-------- ИСХОДНЫЙ ТЕКСТ --------

Тайный смысл и разгадка кодов Лао-цзы
Шрифт:
Примечательно, что в тексте Ван Бихе «Ван Би (226–249)» в строке (1) использован иероглиф «муж» (ши), в то время как в более древнем мавандуйском варианте — «Дао». Можно предположить, что ко II в. понятие «мужа-ши» и «мужа, следующего Дао» стали во многом взаимозаменяемыми, что представляло собой моральную реализацию нравственного идеала традиции Китая.
Последняя фраза (17–18) — своеобразная квинтэссенция смысла даосского самосокрытия. В большинстве переводов её завершение звучало так: «Он способен умереть и возродиться вновь», что на самом деле не вполне соответствует древнему тексту. Понятие бессмертия у ранних мистиков базировалось отнюдь не на стремлении к вечной жизни как бесконечному существованию в физическом теле, но на приобщении к Дао, которое осознавалось как исключительно духовное соитие. Человек не столько продлевал свою жизнь, сколько «сокрывал» её, низводил до мельчайшего, до небытия, и тогда
Бошу и Фу И (1):
В древности, искушённый в Дао…
Бошу Б и Фу И (18):
он способен сокрыться, не воплощаясь.

-------- ИСХОДНЫЕ ДАННЫЕ --------

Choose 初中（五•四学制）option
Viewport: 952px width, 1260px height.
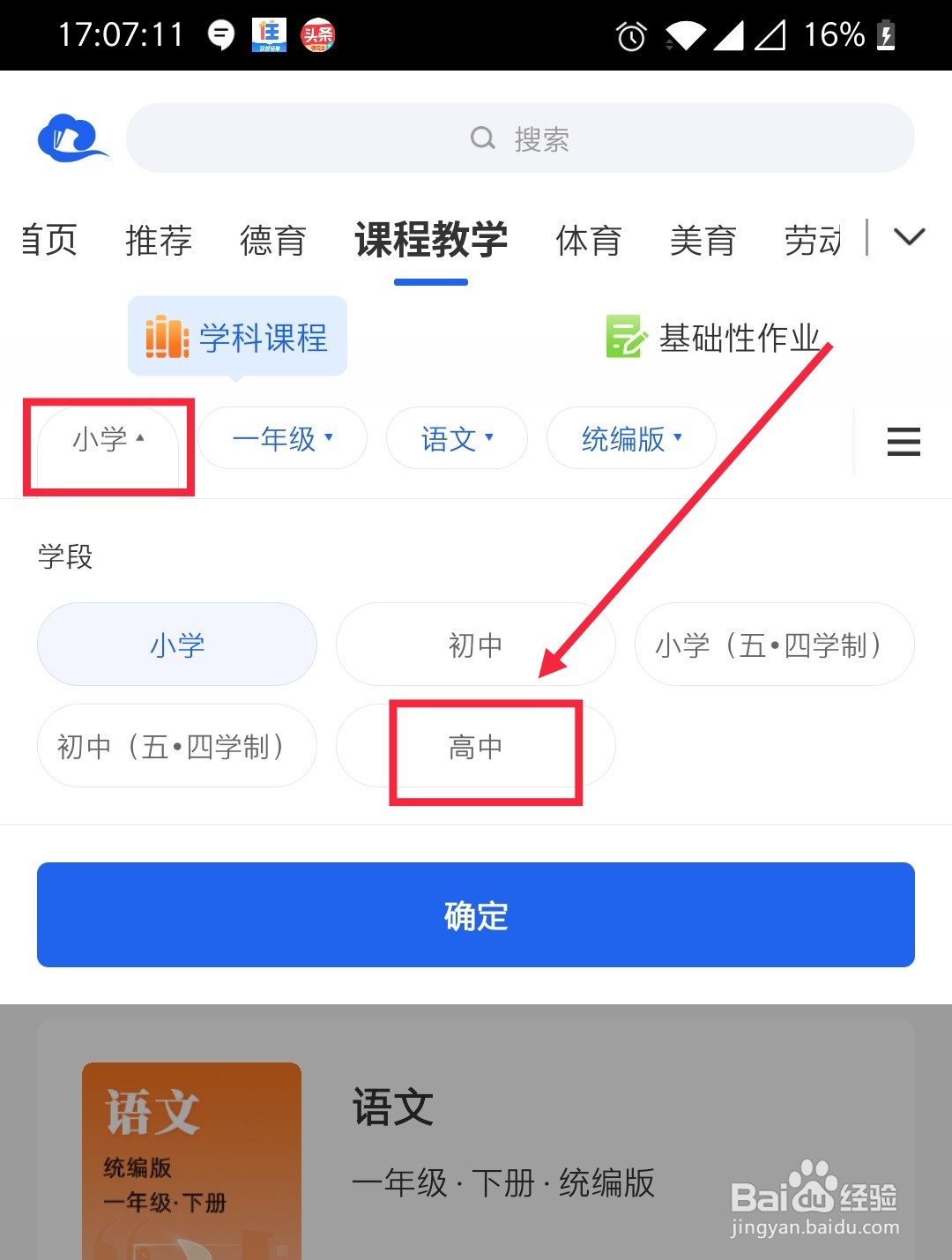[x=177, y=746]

--------
-------- ИСХОДНЫЕ ДАННЫЕ --------

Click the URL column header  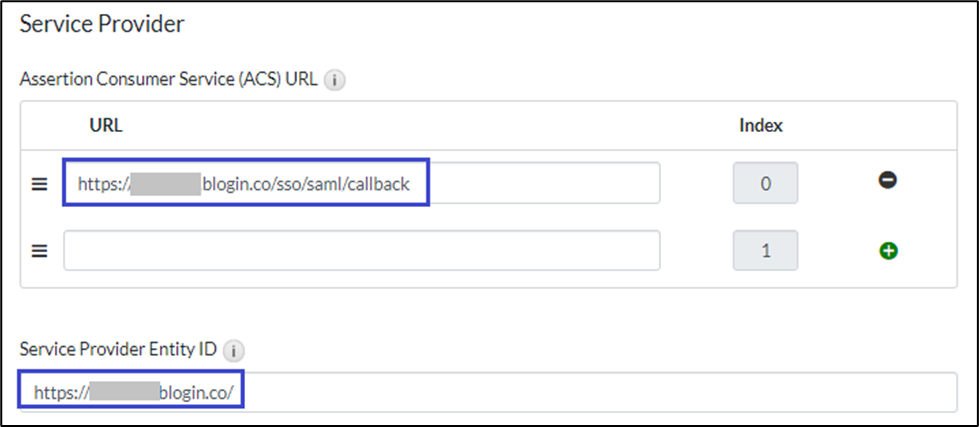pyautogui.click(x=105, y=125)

--------

● **ЗАДАНИЕ**
Дословно перепишите из текста о кодах Лао-цзы отрывок, который начинается со слов, содержащих «Тайный смысл и», и заканчивается словами «идеала традиции Китая.».

● **ОТВЕТ**
Тайный смысл и разгадка кодов Лао-цзы
Шрифт:
Примечательно, что в тексте Ван Бихе «Ван Би (226–249)» в строке (1) использован иероглиф «муж» (ши), в то время как в более древнем мавандуйском варианте — «Дао». Можно предположить, что ко II в. понятие «мужа-ши» и «мужа, следующего Дао» стали во многом взаимозаменяемыми, что представляло собой моральную реализацию нравственного идеала традиции Китая.